DECATUR, Ala. (AP) — Voters in two Alabama counties ended the longtime practice of letting sheriffs pocket whatever profits they can generate from feeding prisoners as cheaply as possible.
Morgan County and Cullman County overwhelmingly approved constitutional amendments to ban the practice in balloting Tuesday.
The measures were strictly local and won’t affect other counties. That means many other sheriffs can continue feeding prisoners for what is sometimes just pennies a day and keeping leftover public funds provided by the state.
A federal judge jailed a former Morgan County sheriff after ruling the practice led to inadequate nutrition for prisoners, and another judge forced the current sheriff to repay some food money last year.
Cullman County Sheriff Matt Gentry said the practice created a “stigma” and he supported putting the issue to voters.
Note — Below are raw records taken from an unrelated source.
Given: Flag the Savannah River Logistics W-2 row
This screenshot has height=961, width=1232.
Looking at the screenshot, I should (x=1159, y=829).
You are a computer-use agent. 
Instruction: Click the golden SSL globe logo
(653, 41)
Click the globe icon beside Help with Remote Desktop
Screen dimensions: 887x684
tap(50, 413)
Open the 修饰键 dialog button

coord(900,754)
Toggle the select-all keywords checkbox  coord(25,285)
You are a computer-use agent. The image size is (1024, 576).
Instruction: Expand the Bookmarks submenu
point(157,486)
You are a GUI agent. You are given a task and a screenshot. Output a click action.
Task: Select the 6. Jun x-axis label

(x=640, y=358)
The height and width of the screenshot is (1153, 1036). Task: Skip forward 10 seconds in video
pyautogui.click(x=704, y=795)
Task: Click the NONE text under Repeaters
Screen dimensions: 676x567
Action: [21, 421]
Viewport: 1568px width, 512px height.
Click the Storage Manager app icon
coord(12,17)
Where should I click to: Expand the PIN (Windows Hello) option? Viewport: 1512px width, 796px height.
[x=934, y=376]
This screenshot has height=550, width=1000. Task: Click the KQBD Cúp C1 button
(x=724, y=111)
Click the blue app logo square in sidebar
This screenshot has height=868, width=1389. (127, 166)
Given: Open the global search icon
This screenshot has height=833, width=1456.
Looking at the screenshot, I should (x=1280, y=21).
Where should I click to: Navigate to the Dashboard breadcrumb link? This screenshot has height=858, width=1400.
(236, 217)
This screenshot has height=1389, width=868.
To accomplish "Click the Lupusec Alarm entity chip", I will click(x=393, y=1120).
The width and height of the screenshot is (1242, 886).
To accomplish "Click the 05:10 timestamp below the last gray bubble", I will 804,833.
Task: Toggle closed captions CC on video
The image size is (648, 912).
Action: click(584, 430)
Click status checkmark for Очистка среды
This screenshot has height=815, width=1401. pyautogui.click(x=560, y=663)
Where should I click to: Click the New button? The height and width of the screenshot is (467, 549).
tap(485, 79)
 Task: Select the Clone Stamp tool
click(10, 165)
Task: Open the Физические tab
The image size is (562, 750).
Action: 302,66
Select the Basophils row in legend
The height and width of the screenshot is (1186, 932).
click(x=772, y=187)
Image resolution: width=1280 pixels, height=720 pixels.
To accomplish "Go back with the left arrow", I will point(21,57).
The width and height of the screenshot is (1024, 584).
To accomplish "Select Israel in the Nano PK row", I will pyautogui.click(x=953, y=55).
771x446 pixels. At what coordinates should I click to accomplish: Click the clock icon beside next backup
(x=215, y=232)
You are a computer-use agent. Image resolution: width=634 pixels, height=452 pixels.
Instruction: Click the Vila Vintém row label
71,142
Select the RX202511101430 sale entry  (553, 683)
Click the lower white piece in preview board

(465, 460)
“In some areas, there is a lot of truth to sheriffs making money off of food. We do it 100 percent right here, but you can never get away from that stigma,” he said. “I personally want to be talking about more important issues: How can we make our children safer? How can we make our communities better? This way, it puts the matter to rest once and for all — and it was the people’s voice that was heard.”
The sheriff in Etowah County, Todd Entrekin, lost his Republican primary earlier this year following reports linking food profits and a condominium he and his wife purchased last year for $740,000.
While denying doing anything wrong, Entrekin released tax forms showing he made a profit of $672,392 from the jail kitchen in 2015 and 2016.
Alabama Gov. Kay Ivey moved to end the practice of sheriff’s keeping jail profits, but advocacy groups said the controversial practice will not stop unless lawmakers change state law. Legislation to address the situation could be offered next year, officials have said.